Sebagaimana kepada kedua orang lumpuh itu diperintahkan untuk “bangun, angkat tilam, bereskan tempat tidur dan berjalan”, dengan demikian terjadi proses lanjutan setelah mendapat sentuhan awal ini, demikian pula dalam alam batin manusia yang telah mengalami perjumpaan dengan Yesus itu. Pertama sekali rohnya disembuhkan karena menyatu dengan kebangkitan Yesus dari kematian, sehingga roh yang tadinya lumpuh dan mati itu, sekarang telah mulai dapat hidup dan tegak. Namun setelah roh manusia itu dibangkitkan kembali oleh “kasih karunia Allah” yaitu “Energi Illahi” yang dikerjakan oleh Roh Kudus, langkah selanjutnya yang harus diambil adalah “bangun”. Bangun disini artinya memiliki kekuatan baru untuk mulai melangkah. Dengan demikian setiap orang Kristen yang telah mengalami pemulihan dari kematian dan kelumpuhannya, haruslah mulai mempunyai orientasi yang baru dalam hidupnya. Dia harus mulai bangun dari tergeletaknya yang begitu lama itu. Tergeletak artinya tak mampu menjalankan apapun yang baik dan yang berkenan dihadapan Allah. Maka sekarang suatu niat dan motivasi kuat harus mulai dimunculkan untuk melangkah kepada panggilannya yang untuknya dia dipulihkan dan disembuhkan. Setelah motivasi dan niat muncul, maka suatu tindakan yang nyata harus mulai dilakukan “angkat tilammu” .

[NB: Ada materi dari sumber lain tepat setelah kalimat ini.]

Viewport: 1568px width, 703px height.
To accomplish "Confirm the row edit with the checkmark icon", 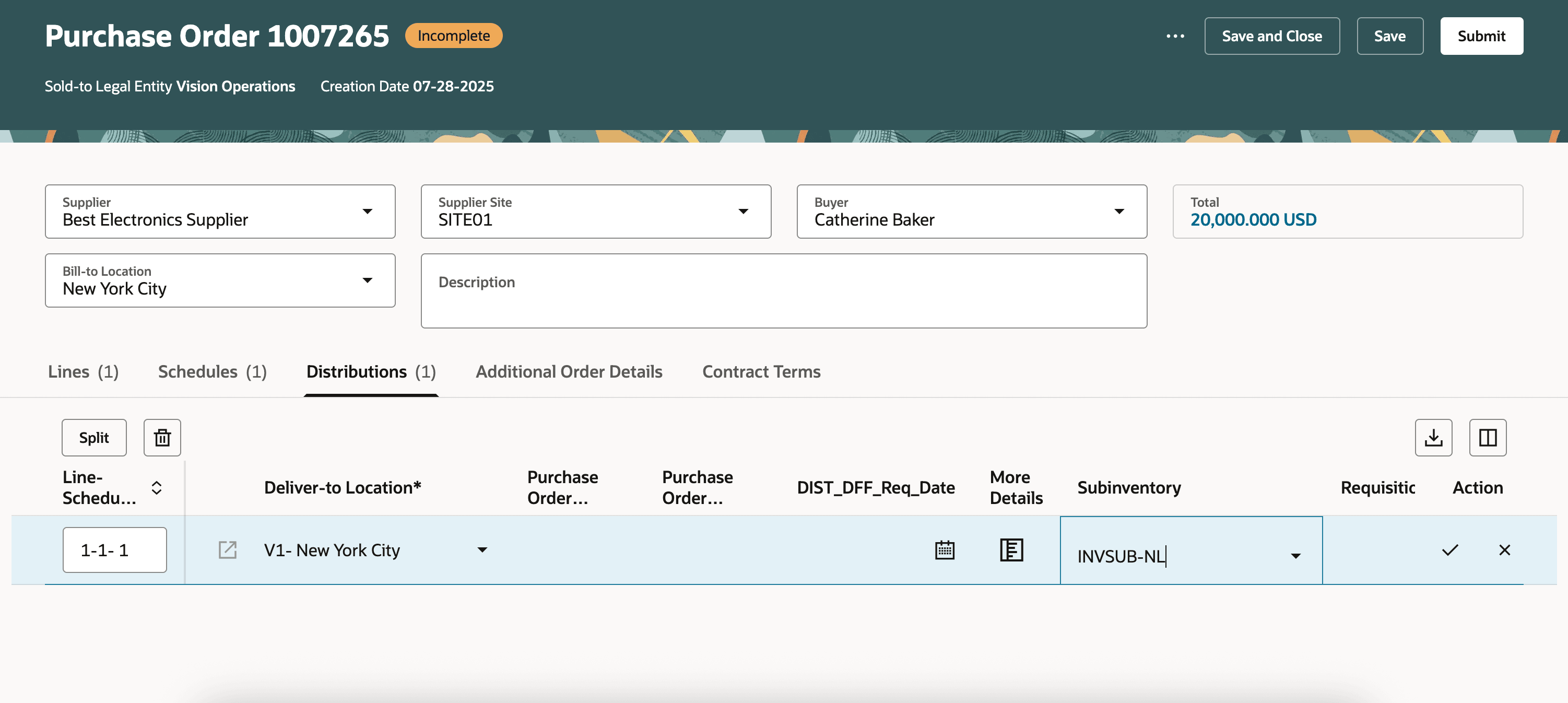I will [x=1449, y=549].
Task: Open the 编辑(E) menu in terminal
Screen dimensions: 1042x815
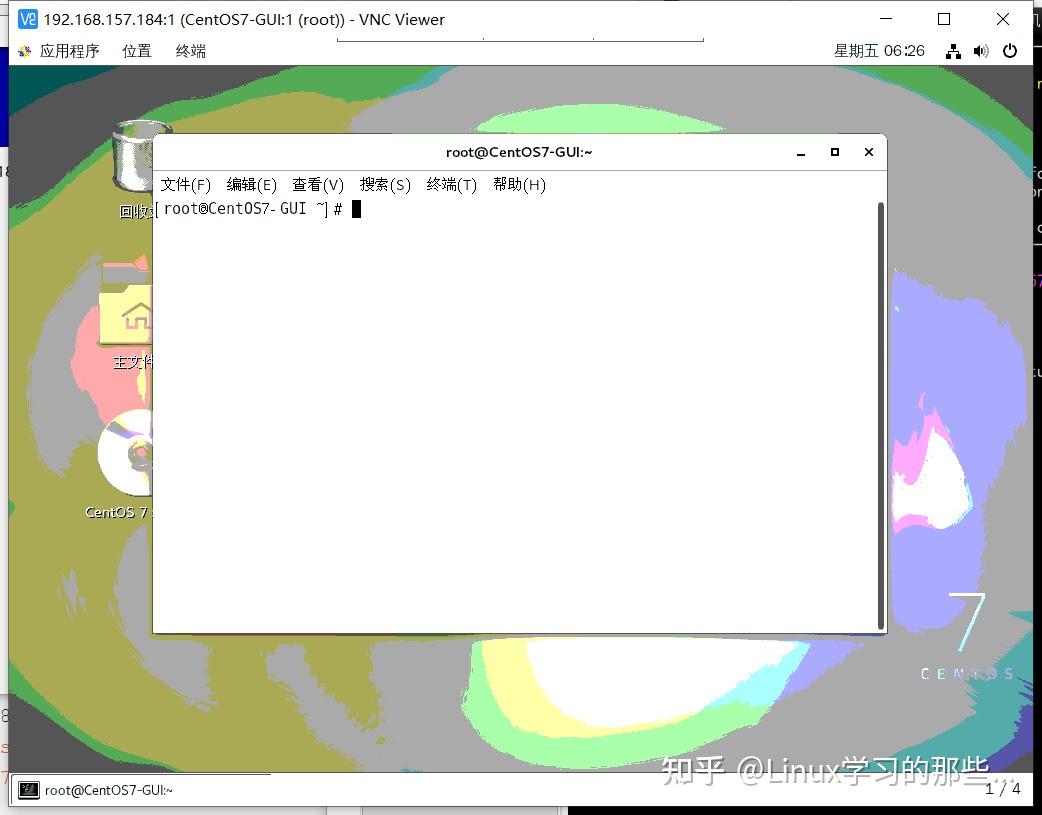Action: pos(251,184)
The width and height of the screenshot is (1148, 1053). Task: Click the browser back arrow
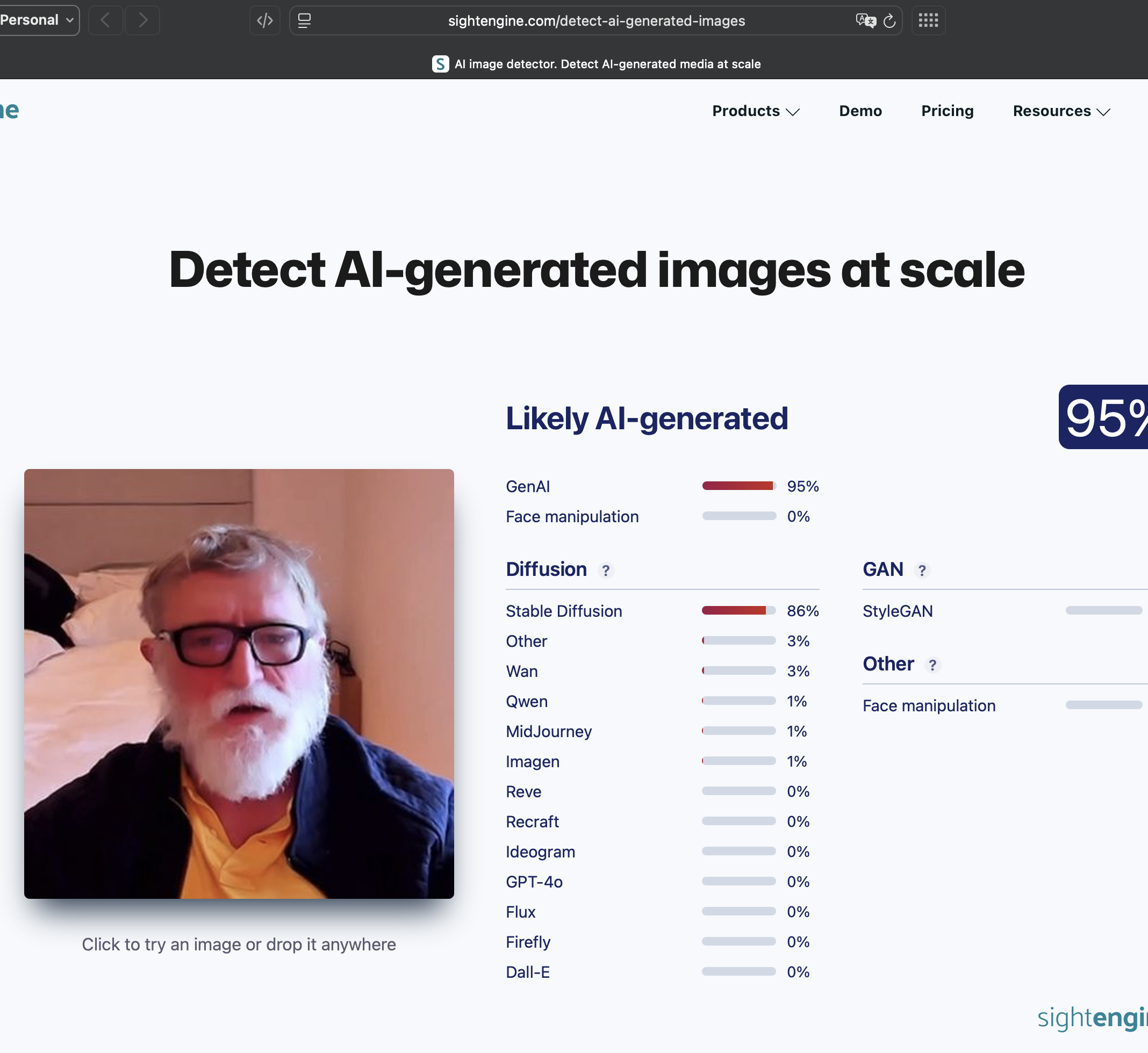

Tilam adalah sarana dimana dia bertimpu selama dalam kelumpuhan itu. Ini menunjuk pada tumpuan-tumpuan hidup yang selama ini melandasi kehidupannnya sebagai orang yang telah lumpuh dan mati secara jasmani. Inilah merupakan kebiasaan dan gaya hidup yang melandasi cara hidupnya selama ini. Dengan tilam diangkat, berarti tak lagi tilam itu menjadi tumpuannnya. Ini berarti bahwa motivasi dan niat yang baru itu harus dibuktikan melalui membuang dan meninggalkan cara-cara hidup yang selama ini menjadi tumpuan hatinya. Inilah yang disebut pertobatan itu. Tobat itu memang didahului dari kesadaran perjumpaan dengan Allah, dilanjutkan dengan motivasi dan niat untuk meninggalkan dosa dan hidup bagi Allah, yang dibuktikan melalui tindakan nyata meninggalkan dan membuang cara-cara hidup yang tak berkenan di hadapan Allah. Selanjutnya kita harus melanjutkan proses perjumpaan dengan Yesus ini melalui “membereskan tempat tidur”. Karena terlalu lama kita sudah bertumpu pada tilam kelumpuhan itu, maka suatu kekusutan hidup pastilah terjadi dalam pengalaman hidup seseorang. Itulah sebabnya, proses mengangkat tilam itu tak dapat terjadi dalam waktu semalam. Perlu baginya juga untuk memberesi tilam, artinya membereskan efek dan dampak yang masih tinggal dan mengganggu yang berasal dari kehidupannya yang lama yang mungkin masih selalu mengganggu dan menyeretnya untuk kembali pada kebiasaan-kebiasaan hidup yang lama. Itulah sebabnya niat pertama itu harus tetap diperkuat setiap saat. Pemberesan ini memerlukan kesabaran dan waktu yang tidak sedikit. Dan masing-masing orang membutuhkan waktu yang berbeda-beda. Inilah perjuangan yang tak pernah berhenti dalam proses manusia pada kemanunggalan dengan Yesus – Sang Sabda yang menjelma itu. Dan terakhir orang harus “berjalan” terus setelah proses pemberesan tilam tadi. Artinya kita tak boleh pernah merasa telah mencapai tujuan. Kita tak boleh putus asa dan berhenti ditengah jalan dalam perjuangan untuk manunggal dengan Yesus itu.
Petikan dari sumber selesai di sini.